BERT stands for Bidirectional Encoder Representations from Transformers.

Now that’s a term loaded with some very technical machine learning jargon! What it means:

  • Bidirectional: BERT encodes sentences in both directions simultaneously
  • Encoder representations: BERT translates the sentences into representations of word meaning it can understand
  • Transformers: Allows BERT to encode every word in the sentence with a relative position since the context in large part depends on word order (which is a more efficient method than remembering exactly how the sentences were entered into the framework)

If you were to reword this, you could say that BERT uses transformers to encode representations of words on either side of a target word. At its base, the name means that BERT is a brand-new, never-been-accomplished-before, state-of-the-art natural language processing (NLP) algorithm framework. This type of structure adds a layer of machine learning to Google’s AI designed to understand human language better.

In other words, with this new update, Google’s AI algorithms can read sentences and queries with a higher level of human contextual understanding and common sense than ever before. While it doesn’t understand language at the same level that humans can, it still is a massive step forward for NLP into the linguistic understanding of machines.

What BERT is not

Google BERT doesn’t change how web pages are judged like previous algorithmic updates such as Penguin or Panda. It doesn’t rate pages as positive or negative.

Instead, it improves the search results in conversational search queries, so the results better match the intent behind them.

BERT history

BERT has been around longer than the BIG update that rolled out a few months ago. It’s been discussed in the natural learning processing (NLP) and machine learning (ML) community ever since October 2018, when the research paper BERT: Pre-training of Deep Bidirectional Transformers for Language Understanding was published. Not long after, Google released a ground-breaking, open-sourced NLP framework based on the paper that the NLP community could use to research NLP and incorporate it into their projects.

Since then, there have been several new NLP frameworks based on or incorporating BERT, including Google and Toyota’s combined ALBERT, Facebook’s RoBERTa, Microsoft’s MT-DNN, and IBM’s BERT-mtl. The waves BERT caused in the NLP community account for most of the mentions on the Internet, but BERT mentions in the SEO world are gaining traction. This is because of BERT’s focus on the language in long-tail queries and on reading websites as humans would to provide better results for search queries.

How does BERT work?

Google BERT is a very complicated framework, and understanding it would take years of study into NLP theory and processes.

The SEO world doesn’t need to go so deep, but understanding what it’s doing and why is useful for understanding how it will affect search results from here on out. So, here’s how Google BERT works:

Google BERT explained

Here’s how BERT takes a look at the context of the sentence or search query as a whole:

  • BERT takes a query
  • Breaks it down word-by-word
  • Looks at all the possible relationships between the words
  • Builds a bidirectional map outlining the relationship between words in both directions
  • Analyzes the contextual meanings behind the words when they are paired with each other.
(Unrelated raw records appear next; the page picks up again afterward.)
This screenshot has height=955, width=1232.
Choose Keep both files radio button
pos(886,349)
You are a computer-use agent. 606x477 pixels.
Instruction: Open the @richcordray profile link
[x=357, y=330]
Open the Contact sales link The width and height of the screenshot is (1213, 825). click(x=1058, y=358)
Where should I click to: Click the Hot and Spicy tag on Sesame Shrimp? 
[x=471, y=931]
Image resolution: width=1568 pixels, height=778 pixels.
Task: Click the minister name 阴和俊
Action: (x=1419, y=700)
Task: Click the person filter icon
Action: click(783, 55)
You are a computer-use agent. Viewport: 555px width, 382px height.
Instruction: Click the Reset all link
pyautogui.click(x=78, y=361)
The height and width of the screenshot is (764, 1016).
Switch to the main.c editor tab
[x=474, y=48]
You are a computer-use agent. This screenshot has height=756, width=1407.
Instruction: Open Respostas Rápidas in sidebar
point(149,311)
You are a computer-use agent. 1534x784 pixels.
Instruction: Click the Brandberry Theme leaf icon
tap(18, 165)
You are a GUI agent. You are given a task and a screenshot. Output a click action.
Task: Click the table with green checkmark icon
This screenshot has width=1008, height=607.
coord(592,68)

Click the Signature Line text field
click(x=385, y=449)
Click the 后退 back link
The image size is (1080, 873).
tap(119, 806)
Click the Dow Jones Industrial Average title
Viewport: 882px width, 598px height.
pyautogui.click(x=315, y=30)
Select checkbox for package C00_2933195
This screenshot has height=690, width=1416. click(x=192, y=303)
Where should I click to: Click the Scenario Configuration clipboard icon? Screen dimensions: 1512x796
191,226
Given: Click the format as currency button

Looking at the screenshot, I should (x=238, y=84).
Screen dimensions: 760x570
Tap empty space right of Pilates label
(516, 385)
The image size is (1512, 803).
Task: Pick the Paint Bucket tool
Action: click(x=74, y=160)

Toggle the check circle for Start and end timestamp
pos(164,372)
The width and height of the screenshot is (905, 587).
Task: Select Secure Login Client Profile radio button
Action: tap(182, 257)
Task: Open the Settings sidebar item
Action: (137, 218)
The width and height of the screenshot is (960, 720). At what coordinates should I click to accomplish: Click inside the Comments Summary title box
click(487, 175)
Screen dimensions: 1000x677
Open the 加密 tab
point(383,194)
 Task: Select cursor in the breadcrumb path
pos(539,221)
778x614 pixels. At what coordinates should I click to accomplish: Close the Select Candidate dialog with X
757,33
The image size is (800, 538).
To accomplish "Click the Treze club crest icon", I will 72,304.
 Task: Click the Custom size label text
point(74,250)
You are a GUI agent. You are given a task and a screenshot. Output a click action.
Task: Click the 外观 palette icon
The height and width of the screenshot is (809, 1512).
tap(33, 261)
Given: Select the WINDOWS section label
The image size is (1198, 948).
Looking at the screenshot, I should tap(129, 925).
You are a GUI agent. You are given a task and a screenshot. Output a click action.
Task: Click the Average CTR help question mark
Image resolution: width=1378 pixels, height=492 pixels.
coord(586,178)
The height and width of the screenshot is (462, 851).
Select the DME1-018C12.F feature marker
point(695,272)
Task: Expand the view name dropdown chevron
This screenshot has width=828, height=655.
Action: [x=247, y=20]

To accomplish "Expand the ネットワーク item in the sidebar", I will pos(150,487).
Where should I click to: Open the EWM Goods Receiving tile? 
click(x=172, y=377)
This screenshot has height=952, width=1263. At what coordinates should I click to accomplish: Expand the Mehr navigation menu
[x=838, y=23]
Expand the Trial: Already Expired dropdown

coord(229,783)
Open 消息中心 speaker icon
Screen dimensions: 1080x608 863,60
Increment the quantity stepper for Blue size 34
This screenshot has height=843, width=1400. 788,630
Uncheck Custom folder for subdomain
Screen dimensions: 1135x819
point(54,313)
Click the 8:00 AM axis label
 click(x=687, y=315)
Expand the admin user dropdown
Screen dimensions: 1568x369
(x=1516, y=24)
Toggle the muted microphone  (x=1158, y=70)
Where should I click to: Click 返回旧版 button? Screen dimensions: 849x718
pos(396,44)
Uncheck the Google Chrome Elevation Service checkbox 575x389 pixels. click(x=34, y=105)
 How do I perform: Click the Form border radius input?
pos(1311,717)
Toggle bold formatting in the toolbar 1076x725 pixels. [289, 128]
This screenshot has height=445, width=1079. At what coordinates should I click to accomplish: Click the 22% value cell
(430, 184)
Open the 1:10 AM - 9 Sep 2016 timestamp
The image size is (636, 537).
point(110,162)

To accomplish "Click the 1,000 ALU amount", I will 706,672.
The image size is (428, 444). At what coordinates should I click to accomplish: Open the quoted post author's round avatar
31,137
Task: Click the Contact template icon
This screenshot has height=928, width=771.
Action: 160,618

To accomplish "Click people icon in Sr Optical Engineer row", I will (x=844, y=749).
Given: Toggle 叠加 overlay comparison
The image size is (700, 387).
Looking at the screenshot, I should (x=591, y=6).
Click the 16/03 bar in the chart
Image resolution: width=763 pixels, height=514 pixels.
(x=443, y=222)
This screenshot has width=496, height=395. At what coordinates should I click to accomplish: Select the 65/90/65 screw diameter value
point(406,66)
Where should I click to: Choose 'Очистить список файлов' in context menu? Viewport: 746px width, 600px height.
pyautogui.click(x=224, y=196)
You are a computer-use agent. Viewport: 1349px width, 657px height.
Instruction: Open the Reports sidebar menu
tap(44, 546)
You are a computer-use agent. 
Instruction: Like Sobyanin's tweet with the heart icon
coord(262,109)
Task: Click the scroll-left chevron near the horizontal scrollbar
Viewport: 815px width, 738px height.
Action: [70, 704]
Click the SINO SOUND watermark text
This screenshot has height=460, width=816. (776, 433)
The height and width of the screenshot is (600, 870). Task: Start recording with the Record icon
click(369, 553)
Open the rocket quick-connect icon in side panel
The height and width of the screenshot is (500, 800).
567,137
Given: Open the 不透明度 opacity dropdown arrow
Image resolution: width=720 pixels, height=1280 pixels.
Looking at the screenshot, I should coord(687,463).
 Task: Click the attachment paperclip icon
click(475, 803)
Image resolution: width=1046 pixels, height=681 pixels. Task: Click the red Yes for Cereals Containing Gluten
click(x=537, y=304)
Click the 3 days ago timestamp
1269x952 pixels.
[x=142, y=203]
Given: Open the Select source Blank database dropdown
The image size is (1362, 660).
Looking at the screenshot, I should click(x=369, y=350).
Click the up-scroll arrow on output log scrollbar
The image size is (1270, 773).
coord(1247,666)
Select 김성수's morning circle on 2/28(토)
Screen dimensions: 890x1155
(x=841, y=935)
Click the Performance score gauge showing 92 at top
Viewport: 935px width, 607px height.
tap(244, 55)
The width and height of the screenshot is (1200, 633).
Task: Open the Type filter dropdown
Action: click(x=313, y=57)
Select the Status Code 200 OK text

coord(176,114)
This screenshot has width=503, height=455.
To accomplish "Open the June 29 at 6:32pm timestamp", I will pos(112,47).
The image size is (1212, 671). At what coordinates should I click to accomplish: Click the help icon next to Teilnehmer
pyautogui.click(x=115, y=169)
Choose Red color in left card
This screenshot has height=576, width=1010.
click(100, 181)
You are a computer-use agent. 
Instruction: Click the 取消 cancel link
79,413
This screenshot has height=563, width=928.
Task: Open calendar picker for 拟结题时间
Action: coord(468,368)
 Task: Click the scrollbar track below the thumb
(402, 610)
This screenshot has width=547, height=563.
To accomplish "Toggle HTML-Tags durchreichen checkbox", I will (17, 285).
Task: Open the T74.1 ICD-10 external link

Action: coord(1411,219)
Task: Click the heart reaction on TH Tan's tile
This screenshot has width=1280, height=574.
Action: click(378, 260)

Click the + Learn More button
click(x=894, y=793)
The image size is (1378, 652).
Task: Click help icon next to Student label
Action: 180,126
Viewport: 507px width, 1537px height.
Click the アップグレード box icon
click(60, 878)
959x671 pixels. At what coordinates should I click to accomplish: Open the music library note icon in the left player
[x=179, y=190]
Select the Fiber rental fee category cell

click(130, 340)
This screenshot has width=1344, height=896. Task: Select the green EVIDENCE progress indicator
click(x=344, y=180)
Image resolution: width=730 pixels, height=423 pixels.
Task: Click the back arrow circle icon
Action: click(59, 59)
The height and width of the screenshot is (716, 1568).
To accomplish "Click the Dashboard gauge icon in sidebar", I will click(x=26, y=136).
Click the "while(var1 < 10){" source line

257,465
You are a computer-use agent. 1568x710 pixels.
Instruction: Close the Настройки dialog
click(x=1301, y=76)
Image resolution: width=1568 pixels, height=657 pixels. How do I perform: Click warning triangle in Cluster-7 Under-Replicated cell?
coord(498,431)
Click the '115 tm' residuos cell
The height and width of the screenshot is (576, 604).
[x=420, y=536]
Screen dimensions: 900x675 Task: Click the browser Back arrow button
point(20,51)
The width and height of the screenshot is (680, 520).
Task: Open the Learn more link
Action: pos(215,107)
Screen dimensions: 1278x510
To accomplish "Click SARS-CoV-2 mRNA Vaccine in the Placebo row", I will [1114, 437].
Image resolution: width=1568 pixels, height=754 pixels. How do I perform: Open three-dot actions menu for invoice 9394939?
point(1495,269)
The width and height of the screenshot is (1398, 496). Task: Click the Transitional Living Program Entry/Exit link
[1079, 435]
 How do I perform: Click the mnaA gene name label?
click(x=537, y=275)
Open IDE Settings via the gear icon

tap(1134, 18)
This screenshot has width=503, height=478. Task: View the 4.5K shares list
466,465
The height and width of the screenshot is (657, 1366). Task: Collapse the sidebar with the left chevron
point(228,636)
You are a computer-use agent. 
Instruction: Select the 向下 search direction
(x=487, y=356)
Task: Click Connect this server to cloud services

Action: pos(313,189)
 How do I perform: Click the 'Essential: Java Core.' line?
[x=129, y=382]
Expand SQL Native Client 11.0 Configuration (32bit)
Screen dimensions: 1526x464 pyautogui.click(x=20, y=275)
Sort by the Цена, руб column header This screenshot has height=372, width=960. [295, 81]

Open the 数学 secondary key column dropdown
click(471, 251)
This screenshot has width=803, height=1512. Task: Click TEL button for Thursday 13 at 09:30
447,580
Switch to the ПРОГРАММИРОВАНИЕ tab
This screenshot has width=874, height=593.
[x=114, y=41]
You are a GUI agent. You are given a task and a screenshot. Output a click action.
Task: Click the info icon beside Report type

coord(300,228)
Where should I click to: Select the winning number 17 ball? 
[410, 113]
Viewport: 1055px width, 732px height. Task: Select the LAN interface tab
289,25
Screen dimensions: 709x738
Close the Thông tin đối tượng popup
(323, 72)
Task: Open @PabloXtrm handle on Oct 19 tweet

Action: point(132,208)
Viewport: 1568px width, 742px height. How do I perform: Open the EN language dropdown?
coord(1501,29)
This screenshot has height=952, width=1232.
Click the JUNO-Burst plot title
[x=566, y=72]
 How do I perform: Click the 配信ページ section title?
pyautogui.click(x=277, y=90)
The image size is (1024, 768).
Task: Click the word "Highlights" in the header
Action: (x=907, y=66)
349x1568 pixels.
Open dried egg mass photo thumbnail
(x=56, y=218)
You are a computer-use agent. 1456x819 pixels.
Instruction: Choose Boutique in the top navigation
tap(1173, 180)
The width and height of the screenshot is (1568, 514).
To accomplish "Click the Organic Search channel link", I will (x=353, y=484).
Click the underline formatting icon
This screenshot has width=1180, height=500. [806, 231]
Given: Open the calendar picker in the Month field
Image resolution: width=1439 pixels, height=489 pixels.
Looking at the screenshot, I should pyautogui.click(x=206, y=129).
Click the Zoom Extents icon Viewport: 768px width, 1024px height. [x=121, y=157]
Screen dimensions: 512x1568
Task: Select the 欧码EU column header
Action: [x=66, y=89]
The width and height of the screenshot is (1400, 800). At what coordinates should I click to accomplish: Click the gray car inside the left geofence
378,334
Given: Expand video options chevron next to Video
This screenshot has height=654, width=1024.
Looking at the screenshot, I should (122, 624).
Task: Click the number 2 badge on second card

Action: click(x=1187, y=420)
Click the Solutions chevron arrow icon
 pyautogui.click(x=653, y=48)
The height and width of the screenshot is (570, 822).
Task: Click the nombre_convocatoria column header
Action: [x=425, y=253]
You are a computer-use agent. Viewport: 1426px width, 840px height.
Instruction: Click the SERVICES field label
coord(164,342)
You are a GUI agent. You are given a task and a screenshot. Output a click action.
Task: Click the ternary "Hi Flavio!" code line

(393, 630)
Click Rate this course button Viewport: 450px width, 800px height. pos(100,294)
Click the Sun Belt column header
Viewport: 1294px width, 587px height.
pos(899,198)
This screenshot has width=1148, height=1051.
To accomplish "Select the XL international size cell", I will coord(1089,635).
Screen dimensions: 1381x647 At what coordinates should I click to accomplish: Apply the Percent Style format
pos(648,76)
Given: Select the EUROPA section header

Okay, to better understand this, we’ll use this example: panda example2 Google BERT Each line represents how the meaning of “panda” changes the meaning of other words in the sentence and vice versa. The relationships go both ways, so the arrows are double-headed. Granted, this is a very, very simple example of how BERT looks at context.

This example examines only the relationships between our target word, “panda,” and the other meaningful segments of the sentence. BERT, however, analyzes the contextual relationships of all words in the sentence. This image might be a bit more accurate: panda relationships2 Google BERT

An analogy for BERT

BERT uses Encoders and Decoders to analyze the relationships between words.

Imagining how BERT functions as a translation process provides a pretty good example of how it works. You start with an input, whatever sentence you want to translate into another language. Let’s say you wanted to translate our panda sentence above from English into Korean.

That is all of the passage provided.